250 barcos protestam na Arrábida
A organização prometera um protesto de 400 barcos mas foram menos, cerca de 250, as embarcações de recreio e pesca que ontem desfilaram ao largo do Portinho da Arrábida, vindos de Setúbal e Sesimbra.
É o terceiro protesto desde que, em 2005, foi criado o Plano de Ordenamento do Parque Natural da Arrábida (POPNA), que impôs restrições à navegação e pesca no Parque Marinho Professor Luiz Saldanha. Os presidentes das câmaras de Setúbal, Maria das Dores Meira, e de Sesimbra, Augusto Pólvora, juntaram-se ao desfile e exigiram a revisão urgente do POPNA.
"O Parque não está a ser aproveitado e a actividade turística está a ser altamente prejudicada, quando até temos aqui pedreiras e cimenteiras. Sabemos que há abertura do Instituto da Conservação da Natureza e da Biodiversidade para rever as proibições mais fundamentalistas", disse a edil de Setúbal, defendendo "uma revisão do plano rápida e em que todos sejam ouvidos".
Ao seu lado, a deputada do PCP, Paula Santos, lembrou a necessidade de "preservar formas de pesca tradicional" com vista à "candidatura da Arrábida a património mundial". Augusto Pólvora lembrou que com a proibição da pesca comercial de linha e rede a menos de 450 metros da costa, a vida dos pescadores complicou-se ainda mais.
"Tem havido aumento de barcos de pesca mais pequenos para abate", disse.
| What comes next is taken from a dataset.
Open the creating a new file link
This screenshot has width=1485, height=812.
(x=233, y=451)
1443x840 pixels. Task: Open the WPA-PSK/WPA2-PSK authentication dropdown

Questionado sobre a falta de mais barcos de pescadores no protesto (a grande maioria foram embarcações de recreio), o edil de Sesimbra afirmou: "Em 2006, vieram muitos mas foram alvo de coimas da Polícia Marítima e agora são menos."
Eugénio Martins, administrador de uma empresa de venda de embarcações, teme pelo emprego das 170 pessoas de Setúbal ligadas à náutica de recreio. "As pessoas vendem os barcos, dá-se um efeito em cadeia e todos os negócios perdem", avisa.
A proibição de fundear a menos de 450 metros na zona do Portinho da Arrábida é uma das medidas mais contestadas. Mas há também quem questione a proibição de caça submarina. "Somos perseguidos pela polícia. Há dias passei ao lado de uma bóia e tive de pagar 250 euros", acusa a empresária Isabel Santos, 62 anos, enquanto dirigia o seu barco.
FERNANDO NEGRÃO VAI LEVAR ASSUNTO AO PARLAMENTO
Fernando Negrão esteve no desfile numa embarcação do Clube Naval de Sesimbra. O deputado do PSD eleito por Setúbal vai levar o assunto à Assembleia da República. "Este plano de ordenamento é meramente proibitivo, não regulador", disse ao CM, acrescentando: "Vou ter uma conversa com os responsáveis do Parque Natural da Arrábida e vou trabalhar num projecto de resolução que recomende ao Governo a alteração à lei".
DISCURSO DIRECTO
"PESSOAS SÃO AMBIENTE", Lino Correia, Presidente do Clube Naval de Sesimbra
– Qual o objectivo do protesto?
– Chamar a atenção do Governo para este plano de ordenamento, feito contra as pessoas e que impõe restrições absurdas. As pessoas também fazem parte do ambiente.
– Um exemplo de uma restrição absurda...
– A proibição de embarcações de mais de 8 metros virem ao Portinho da Arrábida é absurda para uma área que é candidata a património mundial.
– Mas o objectivo é proteger a natureza.
– Nós também queremos a continuação do Parque Marinho. Passaram cinco anos sobre a criação do plano de ordenamento e a avaliação é negativa. Há que mudar.